D.D. Oui, en interne, mais pas en production. Plus exactement, on utilise Claude, un algorithme concurrent et plus performant pour les biographies des chevaux. C’est en test. On a encore besoin de le cadrer. Tous ces outils ont besoin d’être entraînés. Mais il y a un avant et un après ChatGPT, qui a tout bousculé.
G. Toutes ces technologies sont-elles déjà bluffantes ?
D.D. Oui, le monde des technologies évolue à une vitesse folle. Celle d’Amazon est très performante pour le texte et l’image. Elle est capable de détecter l’accélération d’un cheval. Comme une Tesla, tout l’environnement est remodélisé. Le moindre objet est détecté.
G. Le feu vert vient d’être donné pour le « livebetting » : les courses sont-elles prêtes ?
D.D. Il y a un différentiel de quelques secondes entre la course et sa retransmission. On travaille à le réduire, mais il n’est pas encore question de pari en live tout le long de la course comme pour un match de foot. L’idée, dans un premier temps, est plutôt de challenger le parieur du type : « Éric Raffin va-t-il remporter la prochaine course ? Combien de fois va-t-il s’imposer aujourd’hui ? » Un peu comme au tennis avec « Qui va remporter le prochain set ? ».
G. L’application est-elle appelée à beaucoup évoluer ?
D.D. Elle est téléconnectée depuis deux ans. J’aimerais qu’elle soit personnalisée, qu’un propriétaire, quand il l’allume, reçoive : « Bonjour David, aujourd’hui vous avez cinq partants, les voici ». On est en phase de test avec l’IA. L’expérience pourrait être poussée aux bars PMU qui pourraient présenter leurs produits.
G. Êtes-vous beaucoup sollicité par les institutions ?

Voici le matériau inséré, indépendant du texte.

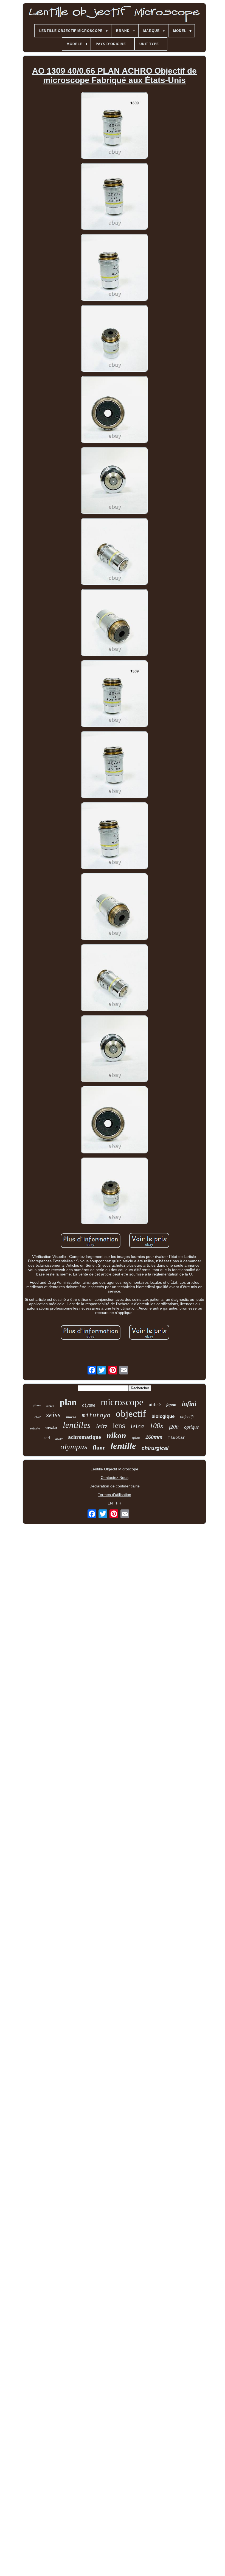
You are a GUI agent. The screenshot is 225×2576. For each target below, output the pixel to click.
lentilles (77, 1425)
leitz (101, 1426)
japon (171, 1404)
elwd (38, 1417)
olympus (73, 1446)
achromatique (84, 1437)
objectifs (187, 1416)
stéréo (50, 1405)
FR (118, 1503)
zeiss (53, 1415)
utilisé (155, 1404)
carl (47, 1437)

D.D. Oui. Au-delà du projet évoqué avec France Galop, Monsieur Barjon (SETF) nous challenge beaucoup sur l’innovation vidéo. Il veut raconter des histoires. Le nouveau site du Trot est très orienté data. On travaille à récupérer des flux pour proposer un mode expert comme pour la F1 sur Canal+. L’utilisateur pourrait choisir son angle de vue : le drone, la caméra des commissaires… Le Tour de France est très inspirant. Même si une course ne dure que trois minutes, pouvoir présenter de telles infographies, trackings, données en temps réel, ce serait formidable. On veut enrichir l’expérience client.
G. Et au niveau des retransmissions ?
D.D. 39 flux sortent en direct chaque jour, plus 20 le week-end potentiellement pour les réunions PMH. On poursuit notre déploiement sur les petits hippodromes de province. L’objectif, c’est de diffuser toutes les PMH.